Chris Maris(I)
- Cinematographer
- Camera and Electrical Department
Chris Maris was brought up by artist parents near Holmfirth, Yorkshire, England. He did his foundation in art &
design at the Huddersfield School of Art in 1980 and went on to North
Staffordshire Polytechnic to take a Bachelor of Arts degree the
following year. Here he specialised in audio visual design, which meant
he spent his second terms student grant on a Bolex super-8 camera and
stayed at home for the rest of the course making his own films, only
venturing into the department to use the sound mixing equipment and
transfer his exposed reversal film to tape, via a mirror. Whilst this
did not endear him to the college staff he was, however, the first
student from that course to ever get a place at the prestigious MA film
school at the Royal College of Art. Here he studied all aspects of
practical film making, specialising in cinematography and editing.
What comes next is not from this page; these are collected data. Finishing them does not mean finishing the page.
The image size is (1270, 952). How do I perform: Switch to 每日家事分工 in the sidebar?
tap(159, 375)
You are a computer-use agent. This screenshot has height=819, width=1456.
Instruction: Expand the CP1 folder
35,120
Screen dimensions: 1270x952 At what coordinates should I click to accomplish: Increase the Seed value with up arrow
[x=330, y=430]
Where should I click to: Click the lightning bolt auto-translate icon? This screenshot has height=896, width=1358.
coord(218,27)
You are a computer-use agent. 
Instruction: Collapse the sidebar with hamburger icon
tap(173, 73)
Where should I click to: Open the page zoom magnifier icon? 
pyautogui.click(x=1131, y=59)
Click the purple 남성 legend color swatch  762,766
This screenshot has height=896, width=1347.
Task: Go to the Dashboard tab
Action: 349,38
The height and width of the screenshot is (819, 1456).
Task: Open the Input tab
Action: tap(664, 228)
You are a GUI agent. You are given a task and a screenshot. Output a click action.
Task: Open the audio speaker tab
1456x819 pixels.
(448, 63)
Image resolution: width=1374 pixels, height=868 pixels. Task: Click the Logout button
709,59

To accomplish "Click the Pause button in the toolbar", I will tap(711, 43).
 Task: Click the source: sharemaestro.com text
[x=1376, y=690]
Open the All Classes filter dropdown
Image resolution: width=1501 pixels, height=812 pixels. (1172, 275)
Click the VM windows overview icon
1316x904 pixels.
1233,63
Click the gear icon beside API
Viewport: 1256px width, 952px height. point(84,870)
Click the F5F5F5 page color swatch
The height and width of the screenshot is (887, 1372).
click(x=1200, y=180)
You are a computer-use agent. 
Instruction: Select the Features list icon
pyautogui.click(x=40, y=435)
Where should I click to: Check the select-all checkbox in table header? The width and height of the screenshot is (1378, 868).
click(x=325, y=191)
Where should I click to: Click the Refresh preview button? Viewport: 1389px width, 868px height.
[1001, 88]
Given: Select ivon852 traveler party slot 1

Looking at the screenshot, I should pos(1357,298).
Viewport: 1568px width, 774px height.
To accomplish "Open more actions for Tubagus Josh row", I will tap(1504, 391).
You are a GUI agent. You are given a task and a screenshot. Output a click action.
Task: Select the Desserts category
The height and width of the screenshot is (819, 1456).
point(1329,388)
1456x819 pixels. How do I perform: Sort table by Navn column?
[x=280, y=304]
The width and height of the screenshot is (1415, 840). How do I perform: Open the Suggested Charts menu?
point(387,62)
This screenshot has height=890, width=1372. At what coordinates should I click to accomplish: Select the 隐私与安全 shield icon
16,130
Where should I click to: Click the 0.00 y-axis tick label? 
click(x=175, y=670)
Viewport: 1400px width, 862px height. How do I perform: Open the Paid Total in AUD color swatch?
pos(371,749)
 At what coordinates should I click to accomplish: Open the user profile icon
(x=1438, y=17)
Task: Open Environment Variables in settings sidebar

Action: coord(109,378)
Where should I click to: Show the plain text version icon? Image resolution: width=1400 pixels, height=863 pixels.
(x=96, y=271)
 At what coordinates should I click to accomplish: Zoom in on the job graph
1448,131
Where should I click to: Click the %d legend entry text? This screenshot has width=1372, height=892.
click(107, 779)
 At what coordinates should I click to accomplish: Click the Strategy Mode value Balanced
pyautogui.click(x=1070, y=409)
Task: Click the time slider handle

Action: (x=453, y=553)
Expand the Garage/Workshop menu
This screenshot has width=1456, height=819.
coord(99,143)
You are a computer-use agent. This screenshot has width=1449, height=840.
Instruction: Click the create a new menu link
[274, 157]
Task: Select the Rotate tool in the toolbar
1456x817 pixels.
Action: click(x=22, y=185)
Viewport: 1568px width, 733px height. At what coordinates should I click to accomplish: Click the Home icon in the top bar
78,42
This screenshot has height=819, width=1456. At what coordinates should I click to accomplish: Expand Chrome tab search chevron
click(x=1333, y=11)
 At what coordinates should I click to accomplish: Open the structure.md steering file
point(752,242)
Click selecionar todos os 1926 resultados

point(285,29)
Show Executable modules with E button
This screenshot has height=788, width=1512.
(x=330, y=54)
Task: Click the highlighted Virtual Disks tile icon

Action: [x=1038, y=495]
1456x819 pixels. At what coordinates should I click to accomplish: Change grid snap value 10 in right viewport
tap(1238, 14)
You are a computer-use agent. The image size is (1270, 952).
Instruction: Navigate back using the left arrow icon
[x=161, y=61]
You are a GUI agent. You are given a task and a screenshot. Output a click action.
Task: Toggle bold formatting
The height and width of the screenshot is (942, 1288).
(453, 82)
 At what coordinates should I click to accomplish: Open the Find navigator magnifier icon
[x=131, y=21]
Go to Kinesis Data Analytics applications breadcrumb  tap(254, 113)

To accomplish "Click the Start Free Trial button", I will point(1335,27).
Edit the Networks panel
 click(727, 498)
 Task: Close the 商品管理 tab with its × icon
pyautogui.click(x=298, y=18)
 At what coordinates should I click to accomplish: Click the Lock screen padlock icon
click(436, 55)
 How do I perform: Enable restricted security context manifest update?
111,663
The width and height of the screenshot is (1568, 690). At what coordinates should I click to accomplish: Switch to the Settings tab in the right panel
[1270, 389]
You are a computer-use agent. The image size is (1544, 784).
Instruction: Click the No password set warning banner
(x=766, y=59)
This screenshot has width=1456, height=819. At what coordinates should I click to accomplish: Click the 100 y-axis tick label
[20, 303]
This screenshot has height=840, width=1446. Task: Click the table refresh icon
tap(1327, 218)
After graduating, Chris worked on shorts, music videos, corporate films
and documentaries as a DP and edited BBC Arena and Omnibus shows under
Michael Crozier. Whilst this was great fun, it took a documentary job
in Columbia in 1988 to convince him that being a full time DP was
better than sitting in a black room in Shepherds Bush, however he finds
the experience he learned whilst editing there invaluable. In 1990 he
shot his first feature film called Blackout, described by Variety
Magazine as having one redeeming quality; the 'Pro-lensed
cinematography'. A standard period of filming shorts, music videos and
average TV drama followed, along with three years of part-time guest
lecturing at the Guildhall University in London, until a postage stamp
sized newspaper advertisement for further film education at VGIK in
Moscow resulted in him spending a year there studying Russian film
technique and B&W cinematography. Here he met Anders Banke, a young
director, with whom he has gone on to forge a solid working
relationship resulting recently in the critically acclaimed vampire
movie 'Frostbite', the most successful Swedish movie since Bergmans
heyday in 1972. After Moscow Chris spent eight years based in Bristol
where he worked as a freelance DP for, amongst many other companies,
Aardman animations, specifically with their live action, animation
compositing, special effects and chroma-key work, culminating in the
award winning series of US ad's for Serta Mattresses. He now lives in a
farm house in the south of Sweden where, in his spare time, he is
building a 450 meter square special fx film studio. Current film
projects include a Russian retake on Breaking News (called Newsmakers),
set in Moscow and Hammer Films first cinema release in over 30 years,
the Wake Wood. Projects set for 2009 include a ghost film set in
Sweden, several genre films based in Kiev and his own moon based
animated television series "The Lunartics".